Photoshop

  • Custom T-Shirt Designs

    I designed the “We Can Moo It” T shirt for the 2017 Walk To End Alzheimers.

    The shirt company gave me a lot of grief about copyright, despite the image being owned by the National Archives; despite my changing 25% of the main text, and despite a font change in the main headline.

    Legal heads prevailed, and the shirts were a big success.

  • Deep-Zoom Image: The Five Points, 1827

    Five Points (or The Five Points) was a 19th-century neighborhood in Lower Manhattan, New York City. It gained international notoriety as a densely populated, disease-ridden, crime-infested slum that existed for well over 70 years.

    I’d been reading a history book about the Five Points and found a woodcut of a notorious intersection. I cleaned and up-sampled it in Photoshop, and used VIPs to create the image tile pyramid for the OpenSeaDragon library.

    A nice piece of history and art and open-source software.

  • The Corcoran Gallery of Art – Interactive Exhibition Kiosk

    The Corcoran Gallery of Art in Washington DC hired me to build an interactive exhibition kiosk as part of their special exhibition “The American Evolution – A History Through Art“. Displayed prominently in the gallery, this interactive exhibition presented visitors with an educational and entertaining look into 100+ pages from the sketchbooks of German-American master Albert Bierstadt (1830-1902), from which came some of his most famous work.

  • Vietnam Photography

    Journalist Robert Hodierne covered the Vietnam war from the DMZ in the north to the Mekong Delta in the south, from the Central Highlands to the coastal plains, photographing soldiers, sailors, Marines, airmen & civilians caught up in the war.

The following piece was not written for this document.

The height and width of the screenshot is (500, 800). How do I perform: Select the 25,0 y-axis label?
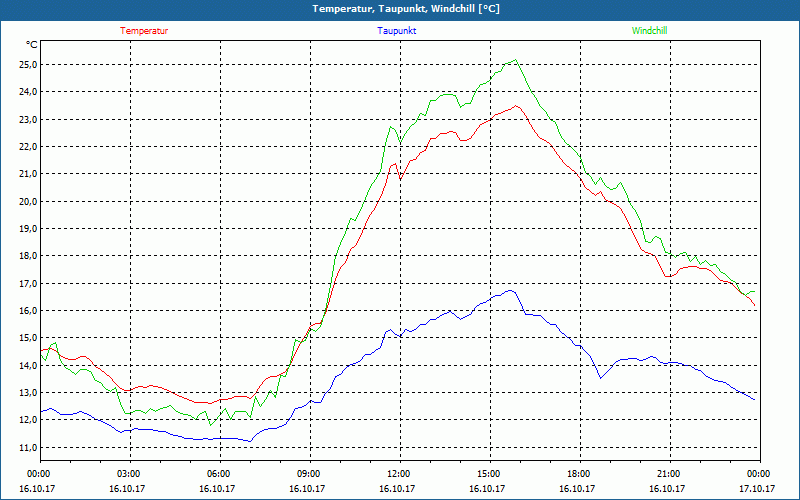(x=28, y=64)
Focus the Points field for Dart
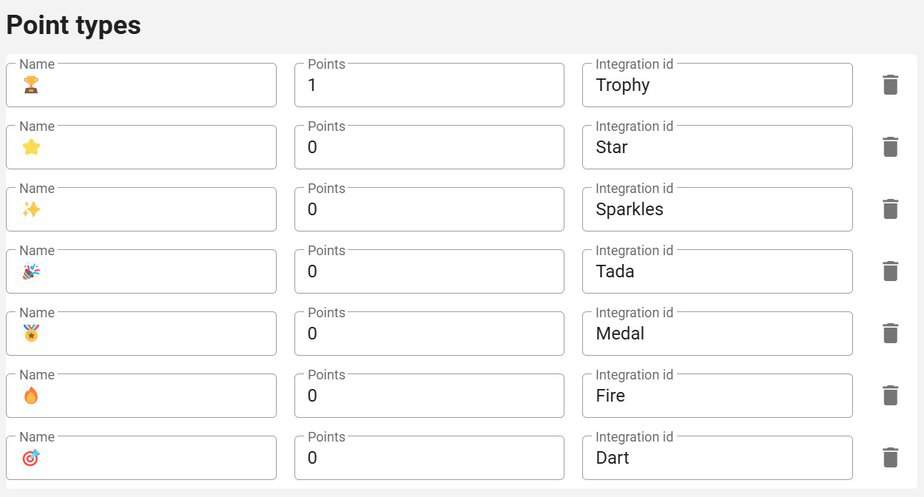The width and height of the screenshot is (924, 497). [429, 457]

  • Design, Content Portability & the Information Hierarchy

    There are many ways to say the same thing. I designed and coded these examples for my students to demonstrate the idea of “portability of content”, to get them thinking about the information hierarchy and simultaneous uses of data in layout design. For each design, there are the same 7 sections in the information hierarchy. The HTML in each of these designs is 100% the same – all that changes is the CSS.

  • Interactive Genealogy Exhibition & Archives

    This is a feature-rich genealogy framework w/interactive family trees; digital maps; galleries; timelines; 8mm home movies; restored 78s; census records; manifests; detailed research, and much more. This high-end secure CMS solution uses the latest and greatest, scales to any size (screen, data-set and audience) and is entertaining and educational.

  • Louise Nevelson Foundation

    Louise Nevelson (1899 – 1988) was an American sculptor known for “her monumental, monochromatic, wooden wall pieces and outdoor sculptures.” I delivered this elegant website for the foundation dedicated to her life and work.

  • The Hawk ‘n’ Dove Restaurant & Bar

    The Hawk ‘n’ Dove Restaurant & Bar was *the* classic dive bar in Washington, DC. Situated for 45 years on Capitol Hill, its charm, vibe and decor were renowned throughout the District and beyond.

  • Print to Web Experiments: Future-Proof Solutions

    A big part of teaching emergent communication (and programming) to college design majors is getting the students comfortable with the new paradigm that virtually all future design will be executed by code. They have to learn basic programming skills at the very least to be competitive. These screenshots are from work I designed and executed for class lectures toward that end: I took print ads, album covers and book covers and reproduced them with HTML5, jQuery and CSS3. Then the students created their own fully-coded versions, recycling dying media into future-proof solutions.